As many as 50 percent of all cardiac deaths due to disease in the heart's vessels occur in individuals with no prior history or symptoms of heart disease. In addition, standard coronary risk factors may fail to explain up to 50 percent of cardiovascular events. Now, researchers using positron emission tomography (PET) are able to see changes in coronary blood vessels, offering hope that those at risk can receive earlier treatment and prolong life.

“Assessment of standard coronary risk factors such as arterial hypertension, smoking, hypercholesterolemia or diabetes appears to be limited in defining an individual's future cardiac risk,” said Thomas Schindler, M.D., chief of nuclear cardiology at the University Hospitals of Geneva, Geneva, Switzerland.

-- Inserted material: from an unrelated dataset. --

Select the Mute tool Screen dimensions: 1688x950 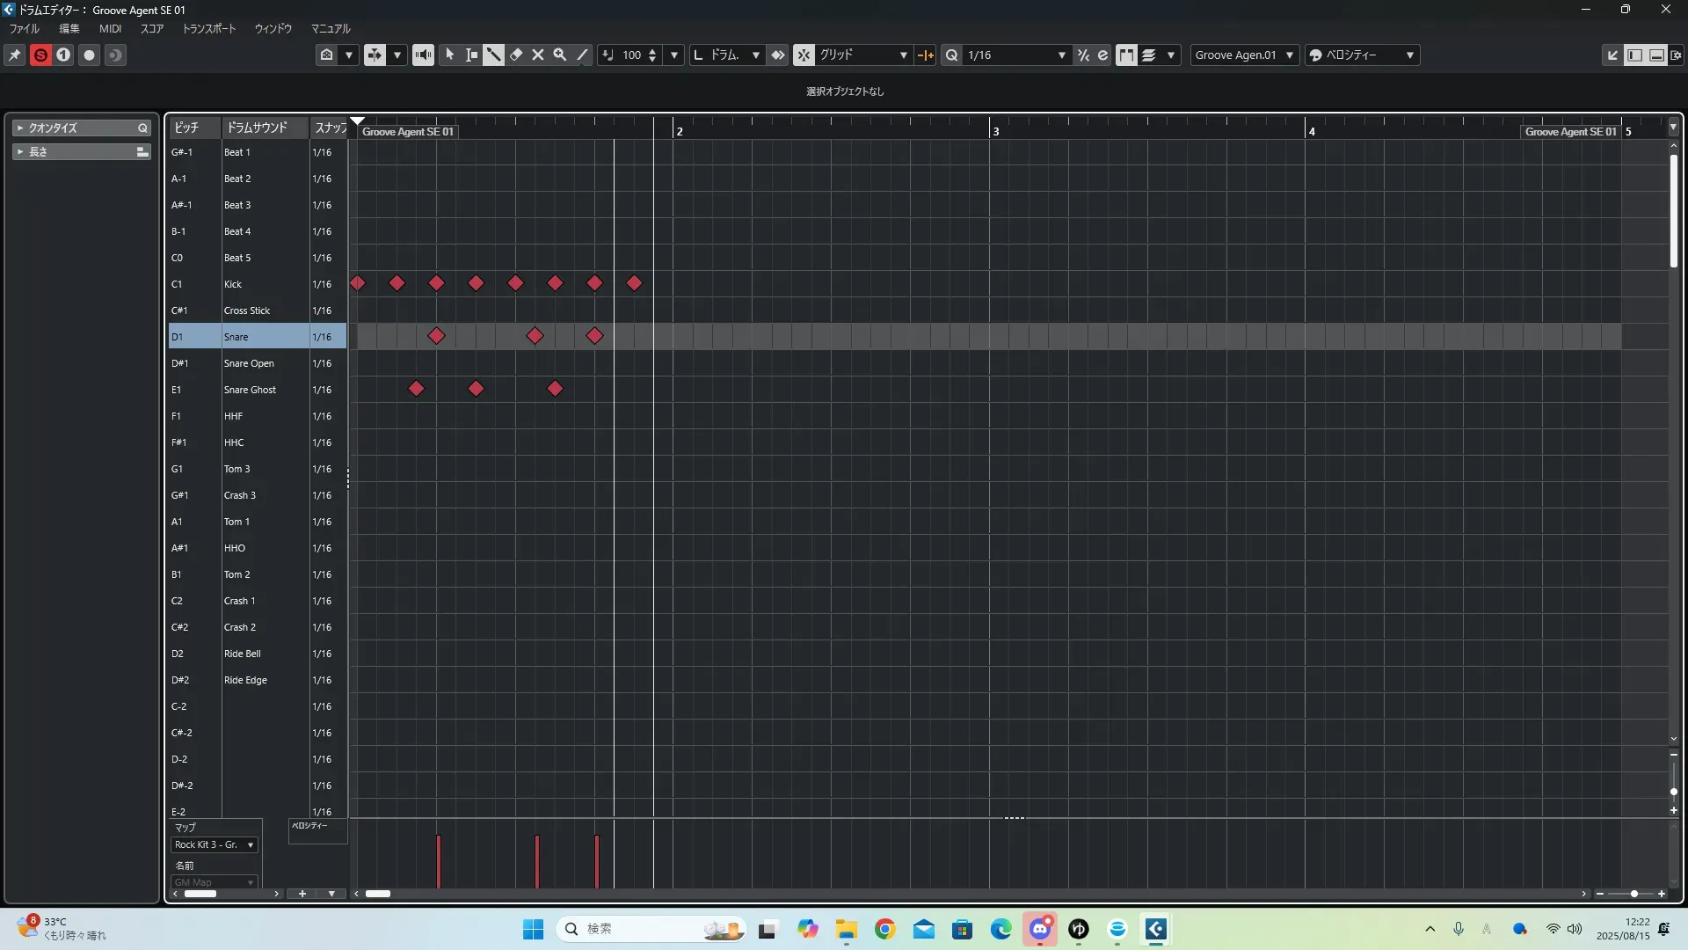point(538,55)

Early stages of atherosclerosis (a disease affecting arterial blood vessels) can be detected by different cardiovascular imaging techniques, he explained. For example, intravascular ultrasound may identify abnormal thickening of the subintimal space (below the inner layer of blood vessels) of the carotid artery as an early sign of developing arterial disease, electron-beam or multi-detector computed tomography (MDCT) may identify calcification of the heart vessels and PET may detect functional abnormalities of the coronary arteries by unmasking mild reductions in the blood flow supply to the heart during stress testing.

Notably, the identification of abnormal thickening of the arterial wall of the carotid with intravascular ultrasound, coronary artery calcifications with MDCT and functional abnormalities of the coronary circulation with PET have all been shown to identify the initiation and development of atherosclerotic disease of the heart vessels and future cardiovascular events such as myocardial infarction, sudden cardiac death, heart failure or the need for revascularization procedures (restoring the circulatory structures) for the heart.

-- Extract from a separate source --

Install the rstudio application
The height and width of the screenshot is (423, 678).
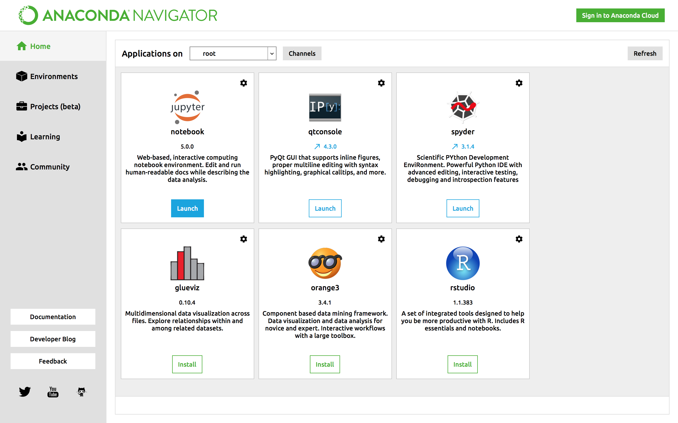pyautogui.click(x=462, y=364)
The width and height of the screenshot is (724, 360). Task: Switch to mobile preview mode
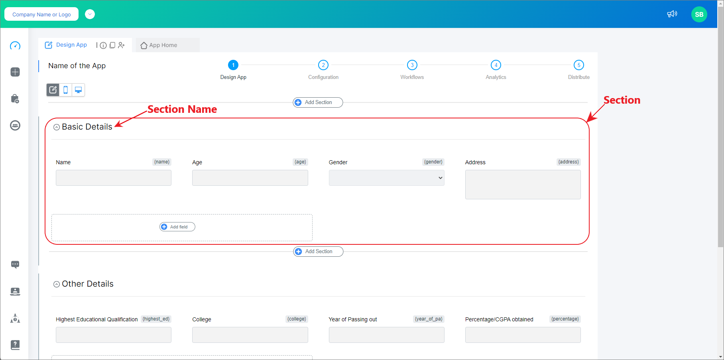point(65,90)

“These measures to detect clinically silent heart vessel disease may be more useful in defining the future cardiac risk in individuals than conventional coronary risk factor assessment and could thereby better reinforce the preventive therapy for improving the long-term cardiovascular outcome,” said Dr. Schindler.

The difficulty is, he added, that it is not known which of these markers of subclinical heart vessel disease is first to manifest.

In a study of 68 asymptomatic individuals with type 2 diabetes (or adult onset diabetes), researchers were able to determine the concurrent prevalence of the thickening in arterials walls (carotid-intima media thickness, IMT), coronary artery calcification (CAC) and functional abnormalities of the coronary circulation (coronary vascular dysfunction). In these patients—all of whom had coronary vascular dysfunction as determined by PET scans—a 56 percent increase in the prevalence of abnormal carotid IMT was found, while 66 percent also had evidence of CAC.

The results showed that when PET revealed coronary vascular dysfunction as a functional precursor of coronary artery disease, these findings were not necessarily accompanied by abnormal increases in the carotid IMT or CAC, leading researchers to believe that the dysfunction may precede structural alterations of the arterial wall.

“PET assessment of functional abnormalities of the coronary circulation, therefore, may allow the earliest identification of developing heart vessel disease. This could lead to an optimized identification of the very early stage of the development of coronary artery disease, allowing physicians to initiate and/or reinforce preventive medical therapy strategies in order to improve the long-term cardiovascular outcome in these individuals at risk for heart disease,” said Dr. Schindler.